DPKH Kabupaten Malang pun menindaklanjuti dengan melakukan pemantauan di tingkat kecamatan sampai ke desa. Petugas turun ke lapangan bersama pihak kepolisian guna memberikan edukasi cara yang benar mencegah PMK, termasuk memberikan biosekuriti dan membatasi orang yang masuk ke kandang.
Malang merupakan salah satu daerah penghasil ternak di Jawa Timur. Jumlah populasi sapi potong di daerah ini mencapai 247.000 ekor dan sapi perah 86.000 ekor. Adapun rata-rata jumlah sapi yang dipotong per hari 40-50 ekor.

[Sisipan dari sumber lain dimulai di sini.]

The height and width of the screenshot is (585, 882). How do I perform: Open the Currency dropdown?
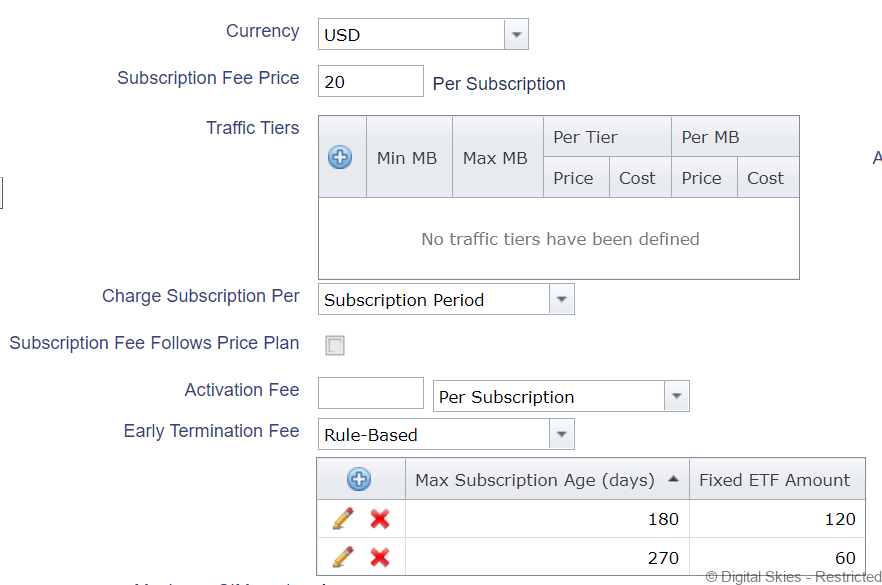[x=516, y=35]
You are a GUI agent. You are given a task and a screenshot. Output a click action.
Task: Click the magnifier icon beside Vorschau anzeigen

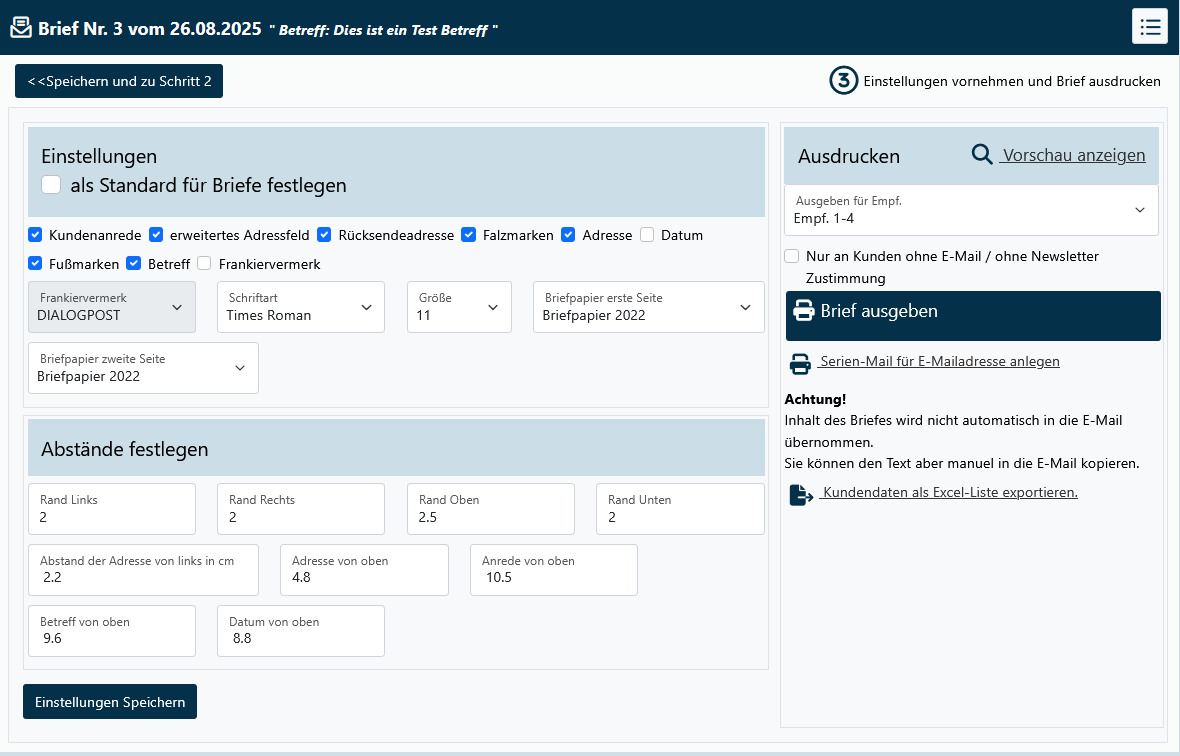(982, 155)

Sejauh ini, kata Nurcahyo, belum ada dampak dari isu PMK terhadap jumlah ternak yang dipotong di wilayahnya. Meski begitu, pihaknya berusaha menjamin ketersediaan daging di pasaran dengan cara mengharuskan jagal memotong ternak di rumah potong hewan (RPH) guna memastikan kesehatan hewan.
”Sehingga ada kontrol dari petugas terkait kesehatan hewan. Kalau sudah dikontrol aman, tidak ada masalah. Misalnya, ditemukan ada indikasi PMK, maka ada langkah untuk menjamin kesehatan daging. Kalau ada posisi (infeksi) di mulut dan kaki, harus dimusnahkan. Kalau daging yang lain bisa dikonsumsi,” ujarnya.
DPKH Kabupaten Malang pun berharap masalah ini bisa segera tertangani sehingga suplai ternak bisa tercukupi, termasuk untuk kebutuhan pengiriman antardaerah. Apalagi, permintaan akan meningkat saat Idul Adha pada Juli nanti.
Sementara itu, Kepala Dinas Pertanian dan Ketahanan Pangan (DPKP) Kota Batu Sugeng Pramono mengatakan, pihaknya telah mengirim sampel dari 33 sapi yang terindikasi PMK ke Balai Besar Veteriner Yogyakarta di Wates, DI Yogyakarta. Hasil penelitian laboratorium baru keluar Kamis (12/5/2022).
Menurut Sugeng, pihaknya baru menerima laporan dari peternak di Desa Sumbergondo pada 6 Mei lalu. Setelah itu, pada 7 Mei petugas turun ke lapangan dan pada 9 Mei mengirimkan sampel tersebut ke Balai Veteriner. Selain memberikan vitamin dan antibiotik, DPKP Batu juga melakukan pelacakan, melokalisasi kandang, dan mendirikan posko pelaporan di Desa Sumbergondo. ”Kami mengimbau peternak tidak mengirim dan menerima ternak dari luar daerah guna meminimalisasi penyebaran,” katanya.